Collected data entries
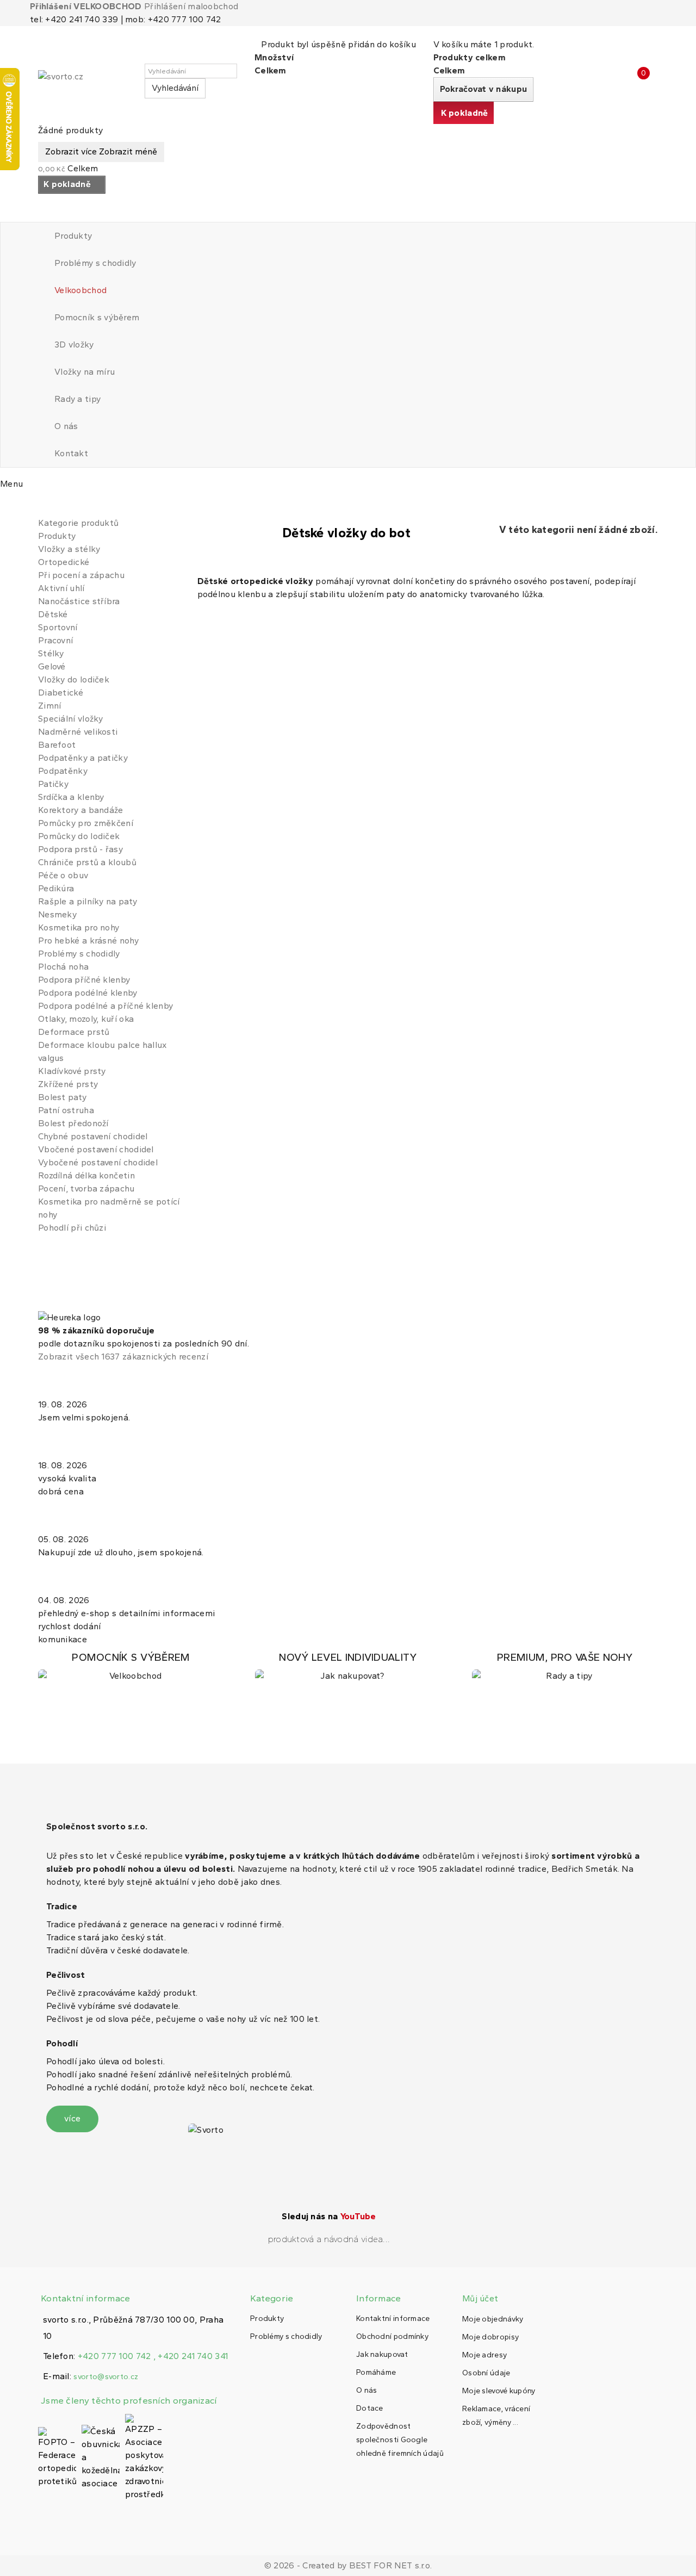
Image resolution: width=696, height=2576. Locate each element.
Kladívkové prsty (72, 1071)
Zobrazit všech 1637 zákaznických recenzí (123, 1356)
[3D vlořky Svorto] (348, 1667)
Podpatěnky (63, 771)
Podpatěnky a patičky (83, 758)
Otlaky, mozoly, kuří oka (86, 1019)
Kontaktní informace (393, 2318)
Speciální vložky (70, 718)
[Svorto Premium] (565, 1667)
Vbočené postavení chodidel (96, 1149)
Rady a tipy (77, 399)
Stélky (51, 653)
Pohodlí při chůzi (72, 1227)
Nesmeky (57, 914)
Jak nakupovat (382, 2354)
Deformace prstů (74, 1032)
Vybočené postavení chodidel (98, 1162)
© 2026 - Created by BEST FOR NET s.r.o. (348, 2565)
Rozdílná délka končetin (86, 1175)
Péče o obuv (63, 875)
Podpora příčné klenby (84, 979)
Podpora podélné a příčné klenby (105, 1006)
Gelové (52, 666)
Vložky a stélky (69, 549)
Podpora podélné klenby (88, 993)
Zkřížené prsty (68, 1084)
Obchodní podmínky (392, 2336)
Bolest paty (62, 1097)
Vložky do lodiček (73, 679)
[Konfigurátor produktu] (131, 1667)
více (72, 2118)
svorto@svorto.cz (105, 2376)
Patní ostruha (66, 1110)
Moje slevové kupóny (499, 2390)
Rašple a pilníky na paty (87, 901)
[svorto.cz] (87, 81)
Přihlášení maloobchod (191, 6)
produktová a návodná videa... (329, 2239)
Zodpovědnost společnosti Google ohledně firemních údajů (400, 2440)
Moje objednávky (493, 2319)
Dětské (53, 614)
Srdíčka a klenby (71, 797)
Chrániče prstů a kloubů (87, 862)
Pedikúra (56, 888)
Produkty (73, 236)
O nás (66, 426)
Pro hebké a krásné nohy (88, 940)
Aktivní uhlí (61, 588)
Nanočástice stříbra (79, 601)
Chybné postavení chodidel (93, 1136)
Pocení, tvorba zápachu (86, 1188)
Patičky (53, 784)
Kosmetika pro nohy (78, 927)
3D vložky (74, 344)
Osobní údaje (486, 2373)
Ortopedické (63, 562)
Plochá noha (63, 966)
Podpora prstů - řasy (80, 849)
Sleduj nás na (329, 2216)
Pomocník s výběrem (96, 317)
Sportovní (58, 627)
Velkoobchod (80, 290)
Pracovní (55, 640)
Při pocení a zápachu (81, 575)
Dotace (369, 2408)
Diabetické (60, 692)
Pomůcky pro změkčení (85, 823)
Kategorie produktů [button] (78, 523)
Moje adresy (484, 2355)
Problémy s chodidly (95, 263)
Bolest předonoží (73, 1123)
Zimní (49, 705)
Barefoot (57, 745)
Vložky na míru (84, 372)
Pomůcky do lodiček (79, 836)
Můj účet (480, 2298)
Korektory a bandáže (80, 810)
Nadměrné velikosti (77, 732)
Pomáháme (376, 2372)
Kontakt (71, 453)
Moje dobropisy (490, 2337)
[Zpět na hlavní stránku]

- Exercise objective:
Return every entry exactly, dropping the pictures.

- Response:
Image resolution: width=696, height=2576. Locate each element.
Kladívkové prsty (72, 1071)
Zobrazit všech 1637 zákaznických recenzí (123, 1356)
[3D vlořky Svorto] (348, 1667)
Podpatěnky (63, 771)
Podpatěnky a patičky (83, 758)
Otlaky, mozoly, kuří oka (86, 1019)
Kontaktní informace (393, 2318)
Speciální vložky (70, 718)
[Svorto Premium] (565, 1667)
Vbočené postavení chodidel (96, 1149)
Rady a tipy (77, 399)
Stélky (51, 653)
Pohodlí při chůzi (72, 1227)
Nesmeky (57, 914)
Jak nakupovat (382, 2354)
Deformace prstů (74, 1032)
Vybočené postavení chodidel (98, 1162)
© 2026 - Created by BEST FOR NET s.r.o. (348, 2565)
Rozdílná délka končetin (86, 1175)
Péče o obuv (63, 875)
Podpora příčné klenby (84, 979)
Podpora podélné a příčné klenby (105, 1006)
Gelové (52, 666)
Vložky a stélky (69, 549)
Podpora podélné klenby (88, 993)
Zkřížené prsty (68, 1084)
Obchodní podmínky (392, 2336)
Bolest paty (62, 1097)
Vložky do lodiček (73, 679)
[Konfigurátor produktu] (131, 1667)
více (72, 2118)
svorto@svorto.cz (105, 2376)
Patní ostruha (66, 1110)
Moje slevové kupóny (499, 2390)
Rašple a pilníky na paty (87, 901)
[svorto.cz] (87, 81)
Přihlášení maloobchod (191, 6)
produktová a návodná videa... (329, 2239)
Zodpovědnost společnosti Google ohledně firemních údajů (400, 2440)
Moje objednávky (493, 2319)
Dětské (53, 614)
Srdíčka a klenby (71, 797)
Chrániče prstů a kloubů (87, 862)
Pedikúra (56, 888)
Produkty (73, 236)
O nás (66, 426)
Pro hebké a krásné nohy (88, 940)
Aktivní uhlí (61, 588)
Nanočástice stříbra (79, 601)
Chybné postavení chodidel (93, 1136)
Pocení, tvorba zápachu (86, 1188)
Patičky (53, 784)
Kosmetika pro nohy (78, 927)
3D vložky (74, 344)
Osobní údaje (486, 2373)
Ortopedické (63, 562)
Plochá noha (63, 966)
Podpora prstů - řasy (80, 849)
Sleduj nás na (329, 2216)
Pomocník s výběrem (96, 317)
Sportovní (58, 627)
Velkoobchod (80, 290)
Pracovní (55, 640)
Při pocení a zápachu (81, 575)
Dotace (369, 2408)
Diabetické (60, 692)
Pomůcky pro změkčení (85, 823)
Kategorie produktů [button] (78, 523)
Moje adresy (484, 2355)
Problémy s chodidly (95, 263)
Bolest předonoží (73, 1123)
Zimní (49, 705)
Barefoot (57, 745)
Vložky na míru (84, 372)
Pomůcky do lodiček (79, 836)
Můj účet (480, 2298)
Korektory a bandáže (80, 810)
Nadměrné velikosti (77, 732)
Pomáháme (376, 2372)
Kontakt (71, 453)
Moje dobropisy (490, 2337)
[Zpět na hlavní stránku]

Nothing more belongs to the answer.